Running our Reinforcement Learning Agent - Self-driving cars with Carla and Python p.5

TL;DR

Set random seeds across Python/NumPy/TensorFlow to make training runs comparable during debugging and tuning.

Briefing Cornell Notes

Briefing

Reinforcement learning training for a self-driving agent in CARLA is stitched into a full end-to-end loop: TensorFlow session setup, GPU memory throttling, model checkpointing, and an episode-based experience replay pipeline that updates a DQN agent while it simultaneously plays. The core outcome is that the training run can finally proceed reliably—after a long chain of fixes for shape mismatches, variable naming errors, and TensorBoard logging—so the system can start producing measurable learning signals like reward trends, Q-value changes, and loss/accuracy curves.

The training script begins by enforcing repeatability: random seeds are set for Python, NumPy, and TensorFlow. It then configures GPU behavior to avoid out-of-memory crashes by limiting per-process GPU memory fraction (the tutorial notes that running multiple agents or other GPU workloads requires this). With the session configured, the code ensures a models directory exists, instantiates the DQN agent, and launches a training thread that runs the agent’s training loop in parallel.

Once the agent is ready, the main loop runs episodes under a progress bar. Each episode starts with a CARLA environment reset to obtain the initial observation (the “current state”). The loop uses an epsilon-greedy policy: with probability tied to epsilon, the agent picks a random action (fast, avoids neural-network inference), otherwise it selects an action based on predicted Q-values from the network. A key practical detail is timing: the code sleeps based on a target FPS so that both random-action steps and model-action steps occur at roughly comparable rates—important because the effective frame rate influences training stability.

For every step, the environment returns a new state, a reward, and a done flag. The transition (current state, action, reward, new state, done) is pushed into replay memory via an update call. The script increments step counters and breaks out cleanly when the episode ends. Statistics are tracked across episodes—minimum, maximum, and average reward—and the model is saved when performance crosses a chosen threshold (the notes suggest average reward as a better criterion than minimum reward, since minimum can be dragged down by unavoidable early crashes).

A major portion of the transcript is troubleshooting so training can actually run: input-shape errors, threading/name mismatches, missing TensorBoard callback imports, and CARLA state/image dimension bugs (including case-sensitive “height/width” variable fixes). TensorBoard is handled carefully because reinforcement learning can call fit repeatedly; a custom TensorBoard setup logs per episode rather than per frame to prevent log-file explosion.

Results are mixed but informative. TensorBoard curves show accuracy spikes to 100% at times (flagged as suspicious), while loss sometimes explodes to extremely large values—an indicator that something is unstable in learning. Even so, qualitative behavior improves in certain runs: the agent can stay in a lane and make turns, and Q-values visibly change as it interacts with the environment. The training speed is also reported (e.g., around ~18.5 FPS in one run), reinforcing that performance constraints matter.
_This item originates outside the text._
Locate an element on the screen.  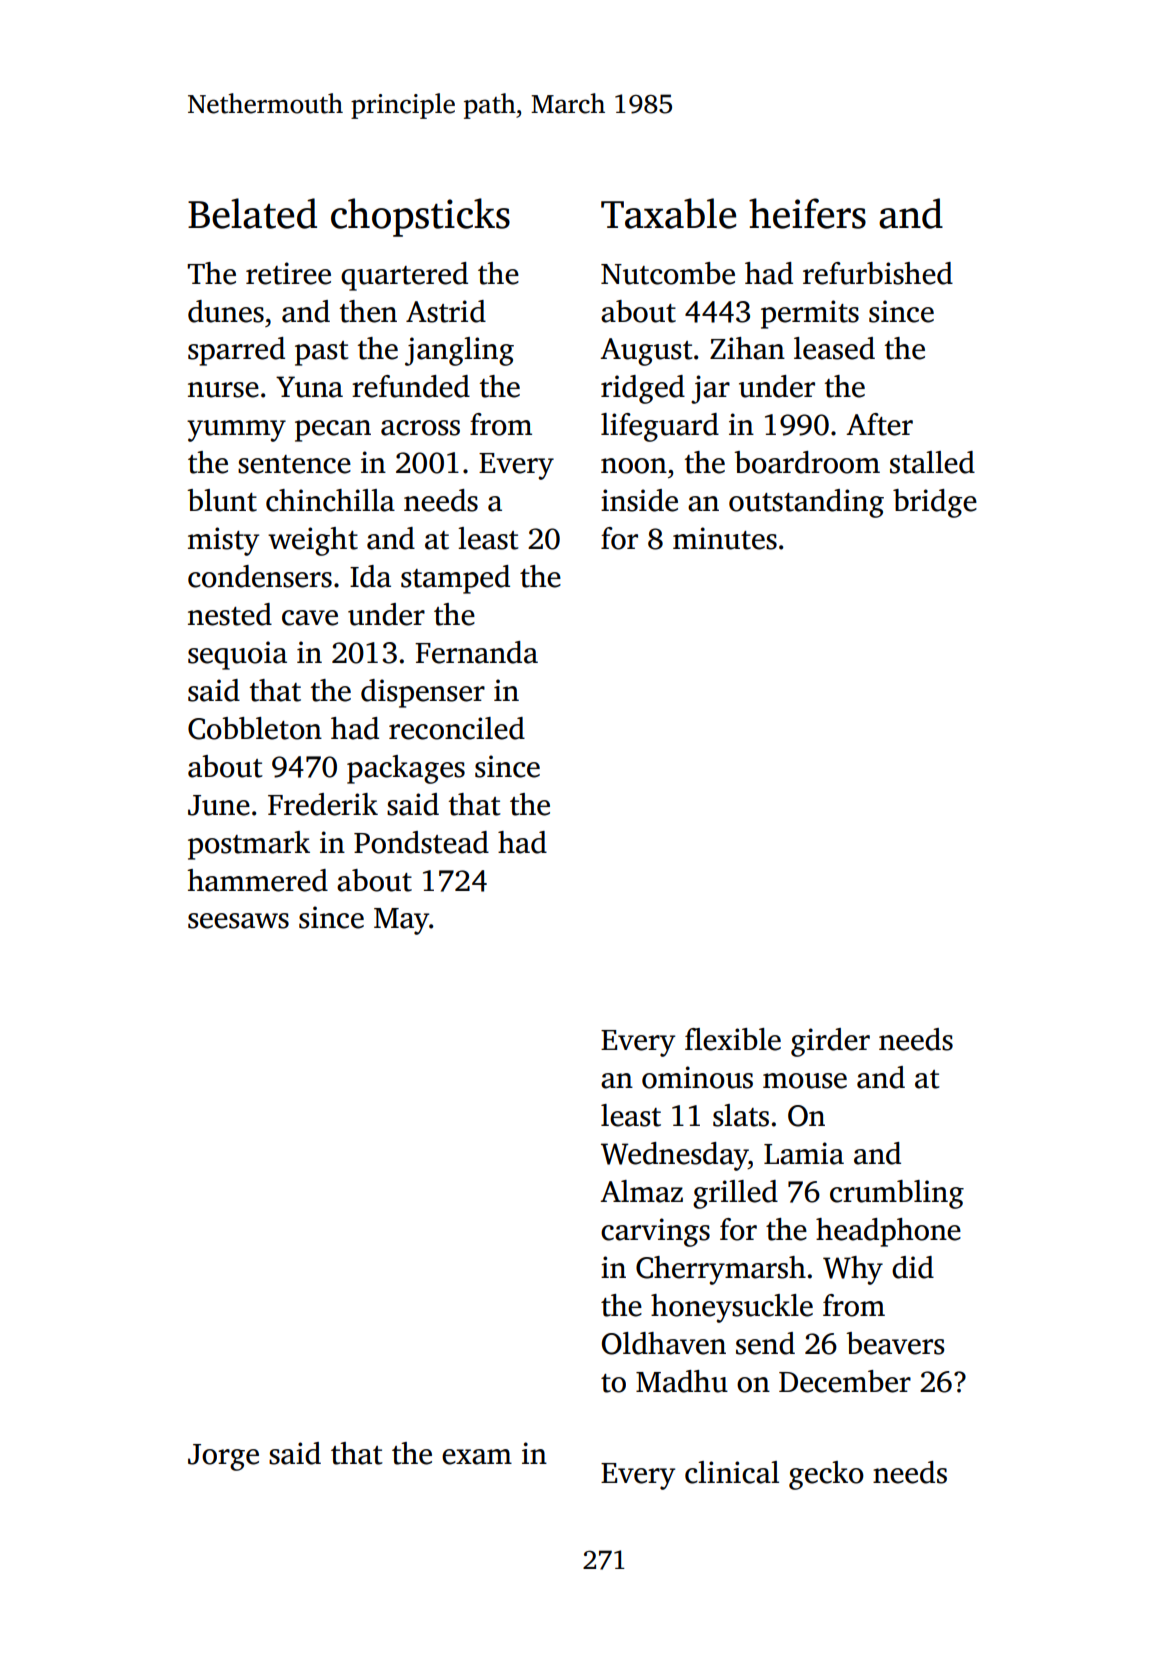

The next steps are framed around controlled experimentation: train longer before declaring changes effective, adjust network architecture, and test environment/action-space modifications such as giving the agent throttle and brake control. There’s also interest in generalizing beyond CARLA’s current setup—potentially moving toward Grand Theft Auto 5—but only if camera position and sensor parameters (like field of view) can be made dynamic so the model doesn’t collapse when inputs shift.

Cornell Notes

Training a CARLA self-driving agent with a DQN-style reinforcement learning loop is brought together into a runnable system. The script sets seeds for repeatability, limits GPU memory per process to prevent crashes, initializes a DQN agent, and runs episodes where epsilon-greedy actions generate transitions for replay memory. Each step collects (state, action, reward, next state, done), updates replay memory, and a separate training thread learns from that stream. TensorBoard logging is customized to avoid per-frame log spam, and model checkpoints save when reward metrics cross a threshold. Early training runs show lane-keeping and turning plus visible Q-value updates, but loss instability (including huge spikes) and suspicious accuracy spikes suggest learning is not yet fully stable.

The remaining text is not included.